### Source material
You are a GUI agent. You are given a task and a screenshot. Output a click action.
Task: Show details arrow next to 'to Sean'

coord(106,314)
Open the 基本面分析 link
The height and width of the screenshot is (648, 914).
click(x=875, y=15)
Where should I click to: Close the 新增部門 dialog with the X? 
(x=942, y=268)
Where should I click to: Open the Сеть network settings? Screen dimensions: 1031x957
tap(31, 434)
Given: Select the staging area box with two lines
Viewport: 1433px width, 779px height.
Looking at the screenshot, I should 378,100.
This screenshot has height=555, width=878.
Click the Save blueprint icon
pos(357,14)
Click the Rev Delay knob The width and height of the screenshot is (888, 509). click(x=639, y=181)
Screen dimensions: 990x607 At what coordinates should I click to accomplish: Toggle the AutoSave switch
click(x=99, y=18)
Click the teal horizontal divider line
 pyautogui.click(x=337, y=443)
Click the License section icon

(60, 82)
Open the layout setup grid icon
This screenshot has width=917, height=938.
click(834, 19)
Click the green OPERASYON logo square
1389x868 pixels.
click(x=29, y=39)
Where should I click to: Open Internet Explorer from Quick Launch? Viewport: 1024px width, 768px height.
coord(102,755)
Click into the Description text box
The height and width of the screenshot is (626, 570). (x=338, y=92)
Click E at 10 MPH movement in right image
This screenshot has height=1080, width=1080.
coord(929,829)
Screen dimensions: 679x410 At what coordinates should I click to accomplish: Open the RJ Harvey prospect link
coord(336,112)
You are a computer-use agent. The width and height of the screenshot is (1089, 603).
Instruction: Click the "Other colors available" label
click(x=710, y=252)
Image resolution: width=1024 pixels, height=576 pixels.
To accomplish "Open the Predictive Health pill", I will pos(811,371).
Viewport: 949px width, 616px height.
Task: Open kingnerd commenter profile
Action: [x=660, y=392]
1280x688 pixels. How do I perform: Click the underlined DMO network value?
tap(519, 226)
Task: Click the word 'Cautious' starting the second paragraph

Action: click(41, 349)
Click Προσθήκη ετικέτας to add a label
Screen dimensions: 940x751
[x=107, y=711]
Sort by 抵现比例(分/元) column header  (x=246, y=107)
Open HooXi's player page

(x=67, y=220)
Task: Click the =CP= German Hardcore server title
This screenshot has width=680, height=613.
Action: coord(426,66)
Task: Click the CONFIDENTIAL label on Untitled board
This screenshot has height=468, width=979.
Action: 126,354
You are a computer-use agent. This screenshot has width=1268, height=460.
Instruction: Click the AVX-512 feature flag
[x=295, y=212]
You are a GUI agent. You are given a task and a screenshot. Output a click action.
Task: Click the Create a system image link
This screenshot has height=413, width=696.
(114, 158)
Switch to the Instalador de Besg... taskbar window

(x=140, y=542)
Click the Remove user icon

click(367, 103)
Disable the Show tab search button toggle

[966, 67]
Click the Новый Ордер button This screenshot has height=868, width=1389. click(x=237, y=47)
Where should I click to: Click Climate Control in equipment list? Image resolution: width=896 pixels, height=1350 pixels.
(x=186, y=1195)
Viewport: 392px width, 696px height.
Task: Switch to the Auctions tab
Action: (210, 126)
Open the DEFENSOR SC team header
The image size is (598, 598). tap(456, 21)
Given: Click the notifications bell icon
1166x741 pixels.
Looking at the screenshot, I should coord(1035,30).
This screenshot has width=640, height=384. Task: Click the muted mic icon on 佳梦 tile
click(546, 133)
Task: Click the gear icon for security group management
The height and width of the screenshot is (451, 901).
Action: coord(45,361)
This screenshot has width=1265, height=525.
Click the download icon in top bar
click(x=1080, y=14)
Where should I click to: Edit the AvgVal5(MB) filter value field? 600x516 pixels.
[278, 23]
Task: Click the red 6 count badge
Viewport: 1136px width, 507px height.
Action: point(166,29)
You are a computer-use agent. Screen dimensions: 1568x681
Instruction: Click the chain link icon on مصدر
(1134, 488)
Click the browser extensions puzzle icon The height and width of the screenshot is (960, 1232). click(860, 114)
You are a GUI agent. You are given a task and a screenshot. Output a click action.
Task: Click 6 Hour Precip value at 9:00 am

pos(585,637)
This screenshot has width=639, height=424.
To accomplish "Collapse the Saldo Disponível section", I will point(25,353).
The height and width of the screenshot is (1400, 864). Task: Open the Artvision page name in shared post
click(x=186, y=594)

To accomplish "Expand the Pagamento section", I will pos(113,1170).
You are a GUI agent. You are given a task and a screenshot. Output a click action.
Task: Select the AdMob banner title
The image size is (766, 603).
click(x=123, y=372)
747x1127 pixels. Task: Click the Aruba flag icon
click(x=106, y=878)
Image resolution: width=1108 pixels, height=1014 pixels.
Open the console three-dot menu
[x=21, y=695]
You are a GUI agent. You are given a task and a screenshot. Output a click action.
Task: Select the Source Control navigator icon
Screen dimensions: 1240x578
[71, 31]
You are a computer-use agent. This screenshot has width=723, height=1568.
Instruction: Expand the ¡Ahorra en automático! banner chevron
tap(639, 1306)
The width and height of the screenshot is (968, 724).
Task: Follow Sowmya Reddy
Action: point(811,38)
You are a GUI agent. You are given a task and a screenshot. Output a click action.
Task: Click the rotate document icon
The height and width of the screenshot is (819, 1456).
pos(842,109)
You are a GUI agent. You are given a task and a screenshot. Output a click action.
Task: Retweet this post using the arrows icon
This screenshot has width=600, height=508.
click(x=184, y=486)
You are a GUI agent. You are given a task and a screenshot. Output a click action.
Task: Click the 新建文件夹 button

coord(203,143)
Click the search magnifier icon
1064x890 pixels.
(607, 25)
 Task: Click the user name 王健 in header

### Problem details
From the records above, copy out the line with "Where should I click to: Open Internet", the line with "Click the Новый", and every line between them, word for word.

### Problem solution
Where should I click to: Open Internet Explorer from Quick Launch? Viewport: 1024px width, 768px height.
coord(102,755)
Click into the Description text box
The height and width of the screenshot is (626, 570). (x=338, y=92)
Click E at 10 MPH movement in right image
This screenshot has height=1080, width=1080.
coord(929,829)
Screen dimensions: 679x410 At what coordinates should I click to accomplish: Open the RJ Harvey prospect link
coord(336,112)
You are a computer-use agent. The width and height of the screenshot is (1089, 603).
Instruction: Click the "Other colors available" label
click(x=710, y=252)
Image resolution: width=1024 pixels, height=576 pixels.
To accomplish "Open the Predictive Health pill", I will pos(811,371).
Viewport: 949px width, 616px height.
Task: Open kingnerd commenter profile
Action: [x=660, y=392]
1280x688 pixels. How do I perform: Click the underlined DMO network value?
tap(519, 226)
Task: Click the word 'Cautious' starting the second paragraph

Action: click(41, 349)
Click Προσθήκη ετικέτας to add a label
Screen dimensions: 940x751
[x=107, y=711]
Sort by 抵现比例(分/元) column header  (x=246, y=107)
Open HooXi's player page

(x=67, y=220)
Task: Click the =CP= German Hardcore server title
This screenshot has width=680, height=613.
Action: coord(426,66)
Task: Click the CONFIDENTIAL label on Untitled board
This screenshot has height=468, width=979.
Action: 126,354
You are a computer-use agent. This screenshot has width=1268, height=460.
Instruction: Click the AVX-512 feature flag
[x=295, y=212]
You are a GUI agent. You are given a task and a screenshot. Output a click action.
Task: Click the Create a system image link
This screenshot has height=413, width=696.
(114, 158)
Switch to the Instalador de Besg... taskbar window

(x=140, y=542)
Click the Remove user icon

click(367, 103)
Disable the Show tab search button toggle

[966, 67]
Click the Новый Ордер button This screenshot has height=868, width=1389. click(x=237, y=47)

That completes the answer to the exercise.